*EXERCISE REQUIREMENTS:* Print, exactly and completely, the data that appears below.

(INFORMATION SUPPLIED)

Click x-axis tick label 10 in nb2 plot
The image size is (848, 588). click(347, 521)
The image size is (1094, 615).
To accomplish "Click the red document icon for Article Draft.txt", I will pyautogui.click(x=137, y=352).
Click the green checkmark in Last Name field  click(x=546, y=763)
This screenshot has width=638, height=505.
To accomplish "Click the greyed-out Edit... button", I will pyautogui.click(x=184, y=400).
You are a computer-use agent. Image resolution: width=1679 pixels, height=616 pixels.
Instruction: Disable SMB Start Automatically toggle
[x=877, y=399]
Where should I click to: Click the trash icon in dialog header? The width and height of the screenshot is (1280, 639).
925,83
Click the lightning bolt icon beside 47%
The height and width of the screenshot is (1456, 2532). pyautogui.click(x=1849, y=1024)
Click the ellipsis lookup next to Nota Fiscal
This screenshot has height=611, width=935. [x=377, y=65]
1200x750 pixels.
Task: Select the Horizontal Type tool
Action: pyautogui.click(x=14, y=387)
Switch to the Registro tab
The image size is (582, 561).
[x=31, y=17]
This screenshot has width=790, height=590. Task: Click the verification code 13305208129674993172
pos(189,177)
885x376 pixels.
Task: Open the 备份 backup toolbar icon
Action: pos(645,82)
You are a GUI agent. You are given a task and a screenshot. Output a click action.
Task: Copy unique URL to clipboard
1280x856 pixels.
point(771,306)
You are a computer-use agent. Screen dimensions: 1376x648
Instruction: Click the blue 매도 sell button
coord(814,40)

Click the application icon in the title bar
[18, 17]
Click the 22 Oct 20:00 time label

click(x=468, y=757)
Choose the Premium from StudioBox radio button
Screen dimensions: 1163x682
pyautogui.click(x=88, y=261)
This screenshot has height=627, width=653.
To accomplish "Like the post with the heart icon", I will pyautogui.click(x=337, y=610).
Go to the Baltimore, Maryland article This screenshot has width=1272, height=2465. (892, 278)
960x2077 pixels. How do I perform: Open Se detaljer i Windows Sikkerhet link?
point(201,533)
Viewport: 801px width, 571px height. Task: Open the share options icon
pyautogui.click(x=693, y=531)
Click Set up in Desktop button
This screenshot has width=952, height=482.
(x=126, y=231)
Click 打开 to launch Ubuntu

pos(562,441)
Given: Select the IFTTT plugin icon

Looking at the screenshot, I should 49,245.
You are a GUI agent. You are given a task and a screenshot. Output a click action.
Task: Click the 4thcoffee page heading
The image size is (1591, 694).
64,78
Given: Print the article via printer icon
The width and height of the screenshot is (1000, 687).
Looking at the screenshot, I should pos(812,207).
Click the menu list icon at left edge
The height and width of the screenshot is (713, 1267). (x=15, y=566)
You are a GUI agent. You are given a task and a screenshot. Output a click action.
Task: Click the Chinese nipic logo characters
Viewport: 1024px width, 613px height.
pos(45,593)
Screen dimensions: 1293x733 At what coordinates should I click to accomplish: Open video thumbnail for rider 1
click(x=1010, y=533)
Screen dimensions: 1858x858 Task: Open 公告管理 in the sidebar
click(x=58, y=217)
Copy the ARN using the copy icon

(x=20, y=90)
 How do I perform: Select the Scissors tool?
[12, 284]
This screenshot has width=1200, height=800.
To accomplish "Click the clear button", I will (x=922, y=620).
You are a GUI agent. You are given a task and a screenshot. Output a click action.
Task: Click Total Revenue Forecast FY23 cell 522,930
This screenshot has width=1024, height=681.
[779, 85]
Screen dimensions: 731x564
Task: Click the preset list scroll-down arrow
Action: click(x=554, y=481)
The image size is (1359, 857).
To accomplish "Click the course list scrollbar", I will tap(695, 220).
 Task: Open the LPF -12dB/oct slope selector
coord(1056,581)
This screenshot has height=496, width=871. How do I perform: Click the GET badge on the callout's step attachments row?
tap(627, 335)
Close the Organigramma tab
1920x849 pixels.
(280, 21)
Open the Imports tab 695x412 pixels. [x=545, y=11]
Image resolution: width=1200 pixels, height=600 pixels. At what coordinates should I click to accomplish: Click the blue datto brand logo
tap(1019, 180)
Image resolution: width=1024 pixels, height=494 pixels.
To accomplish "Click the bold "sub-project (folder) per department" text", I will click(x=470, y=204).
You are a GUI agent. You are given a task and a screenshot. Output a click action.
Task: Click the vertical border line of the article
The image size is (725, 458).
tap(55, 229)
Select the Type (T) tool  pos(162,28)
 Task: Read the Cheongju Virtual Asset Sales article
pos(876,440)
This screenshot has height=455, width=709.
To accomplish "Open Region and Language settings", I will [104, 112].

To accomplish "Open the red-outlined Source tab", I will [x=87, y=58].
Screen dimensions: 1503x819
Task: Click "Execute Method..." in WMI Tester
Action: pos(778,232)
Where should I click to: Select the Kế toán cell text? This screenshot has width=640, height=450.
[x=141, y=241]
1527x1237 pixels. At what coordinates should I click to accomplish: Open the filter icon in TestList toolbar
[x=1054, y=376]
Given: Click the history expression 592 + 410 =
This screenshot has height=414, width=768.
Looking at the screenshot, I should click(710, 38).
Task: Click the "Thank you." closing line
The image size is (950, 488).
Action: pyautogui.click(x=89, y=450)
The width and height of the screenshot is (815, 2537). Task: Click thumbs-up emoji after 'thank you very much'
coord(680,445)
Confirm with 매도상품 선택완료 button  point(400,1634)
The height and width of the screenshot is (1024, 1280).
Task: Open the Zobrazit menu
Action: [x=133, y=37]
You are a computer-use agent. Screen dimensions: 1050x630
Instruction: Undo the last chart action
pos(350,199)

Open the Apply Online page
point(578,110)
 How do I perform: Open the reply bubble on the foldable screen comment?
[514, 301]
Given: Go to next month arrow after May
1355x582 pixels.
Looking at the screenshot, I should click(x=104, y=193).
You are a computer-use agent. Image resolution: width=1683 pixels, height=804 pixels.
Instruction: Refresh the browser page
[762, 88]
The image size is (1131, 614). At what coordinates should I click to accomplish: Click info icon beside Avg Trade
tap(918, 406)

(End INFORMATION SUPPLIED)

*RESPONSE AREA:*
Click x-axis tick label 10 in nb2 plot
The image size is (848, 588). click(347, 521)
The image size is (1094, 615).
To accomplish "Click the red document icon for Article Draft.txt", I will pyautogui.click(x=137, y=352).
Click the green checkmark in Last Name field  click(x=546, y=763)
This screenshot has width=638, height=505.
To accomplish "Click the greyed-out Edit... button", I will pyautogui.click(x=184, y=400).
You are a computer-use agent. Image resolution: width=1679 pixels, height=616 pixels.
Instruction: Disable SMB Start Automatically toggle
[x=877, y=399]
Where should I click to: Click the trash icon in dialog header? The width and height of the screenshot is (1280, 639).
925,83
Click the lightning bolt icon beside 47%
The height and width of the screenshot is (1456, 2532). pyautogui.click(x=1849, y=1024)
Click the ellipsis lookup next to Nota Fiscal
This screenshot has height=611, width=935. [x=377, y=65]
1200x750 pixels.
Task: Select the Horizontal Type tool
Action: pyautogui.click(x=14, y=387)
Switch to the Registro tab
The image size is (582, 561).
[x=31, y=17]
This screenshot has width=790, height=590. Task: Click the verification code 13305208129674993172
pos(189,177)
885x376 pixels.
Task: Open the 备份 backup toolbar icon
Action: pos(645,82)
You are a GUI agent. You are given a task and a screenshot. Output a click action.
Task: Copy unique URL to clipboard
1280x856 pixels.
point(771,306)
You are a computer-use agent. Screen dimensions: 1376x648
Instruction: Click the blue 매도 sell button
coord(814,40)

Click the application icon in the title bar
[18, 17]
Click the 22 Oct 20:00 time label

click(x=468, y=757)
Choose the Premium from StudioBox radio button
Screen dimensions: 1163x682
pyautogui.click(x=88, y=261)
This screenshot has height=627, width=653.
To accomplish "Like the post with the heart icon", I will pyautogui.click(x=337, y=610).
Go to the Baltimore, Maryland article This screenshot has width=1272, height=2465. (892, 278)
960x2077 pixels. How do I perform: Open Se detaljer i Windows Sikkerhet link?
point(201,533)
Viewport: 801px width, 571px height. Task: Open the share options icon
pyautogui.click(x=693, y=531)
Click Set up in Desktop button
This screenshot has width=952, height=482.
(x=126, y=231)
Click 打开 to launch Ubuntu

pos(562,441)
Given: Select the IFTTT plugin icon

Looking at the screenshot, I should 49,245.
You are a GUI agent. You are given a task and a screenshot. Output a click action.
Task: Click the 4thcoffee page heading
The image size is (1591, 694).
64,78
Given: Print the article via printer icon
The width and height of the screenshot is (1000, 687).
Looking at the screenshot, I should pos(812,207).
Click the menu list icon at left edge
The height and width of the screenshot is (713, 1267). (x=15, y=566)
You are a GUI agent. You are given a task and a screenshot. Output a click action.
Task: Click the Chinese nipic logo characters
Viewport: 1024px width, 613px height.
pos(45,593)
Screen dimensions: 1293x733 At what coordinates should I click to accomplish: Open video thumbnail for rider 1
click(x=1010, y=533)
Screen dimensions: 1858x858 Task: Open 公告管理 in the sidebar
click(x=58, y=217)
Copy the ARN using the copy icon

(x=20, y=90)
 How do I perform: Select the Scissors tool?
[12, 284]
This screenshot has width=1200, height=800.
To accomplish "Click the clear button", I will (x=922, y=620).
You are a GUI agent. You are given a task and a screenshot. Output a click action.
Task: Click Total Revenue Forecast FY23 cell 522,930
This screenshot has width=1024, height=681.
[779, 85]
Screen dimensions: 731x564
Task: Click the preset list scroll-down arrow
Action: click(x=554, y=481)
The image size is (1359, 857).
To accomplish "Click the course list scrollbar", I will tap(695, 220).
 Task: Open the LPF -12dB/oct slope selector
coord(1056,581)
This screenshot has height=496, width=871. How do I perform: Click the GET badge on the callout's step attachments row?
tap(627, 335)
Close the Organigramma tab
1920x849 pixels.
(280, 21)
Open the Imports tab 695x412 pixels. [x=545, y=11]
Image resolution: width=1200 pixels, height=600 pixels. At what coordinates should I click to accomplish: Click the blue datto brand logo
tap(1019, 180)
Image resolution: width=1024 pixels, height=494 pixels.
To accomplish "Click the bold "sub-project (folder) per department" text", I will click(x=470, y=204).
You are a GUI agent. You are given a task and a screenshot. Output a click action.
Task: Click the vertical border line of the article
The image size is (725, 458).
tap(55, 229)
Select the Type (T) tool  pos(162,28)
 Task: Read the Cheongju Virtual Asset Sales article
pos(876,440)
This screenshot has height=455, width=709.
To accomplish "Open Region and Language settings", I will [104, 112].

To accomplish "Open the red-outlined Source tab", I will [x=87, y=58].
Screen dimensions: 1503x819
Task: Click "Execute Method..." in WMI Tester
Action: pos(778,232)
Where should I click to: Select the Kế toán cell text? This screenshot has width=640, height=450.
[x=141, y=241]
1527x1237 pixels. At what coordinates should I click to accomplish: Open the filter icon in TestList toolbar
[x=1054, y=376]
Given: Click the history expression 592 + 410 =
This screenshot has height=414, width=768.
Looking at the screenshot, I should click(710, 38).
Task: Click the "Thank you." closing line
The image size is (950, 488).
Action: pyautogui.click(x=89, y=450)
The width and height of the screenshot is (815, 2537). Task: Click thumbs-up emoji after 'thank you very much'
coord(680,445)
Confirm with 매도상품 선택완료 button  point(400,1634)
The height and width of the screenshot is (1024, 1280).
Task: Open the Zobrazit menu
Action: [x=133, y=37]
You are a computer-use agent. Screen dimensions: 1050x630
Instruction: Undo the last chart action
pos(350,199)

Open the Apply Online page
point(578,110)
 How do I perform: Open the reply bubble on the foldable screen comment?
[514, 301]
Given: Go to next month arrow after May
1355x582 pixels.
Looking at the screenshot, I should click(x=104, y=193).
You are a computer-use agent. Image resolution: width=1683 pixels, height=804 pixels.
Instruction: Refresh the browser page
[762, 88]
The image size is (1131, 614). At what coordinates should I click to accomplish: Click info icon beside Avg Trade
tap(918, 406)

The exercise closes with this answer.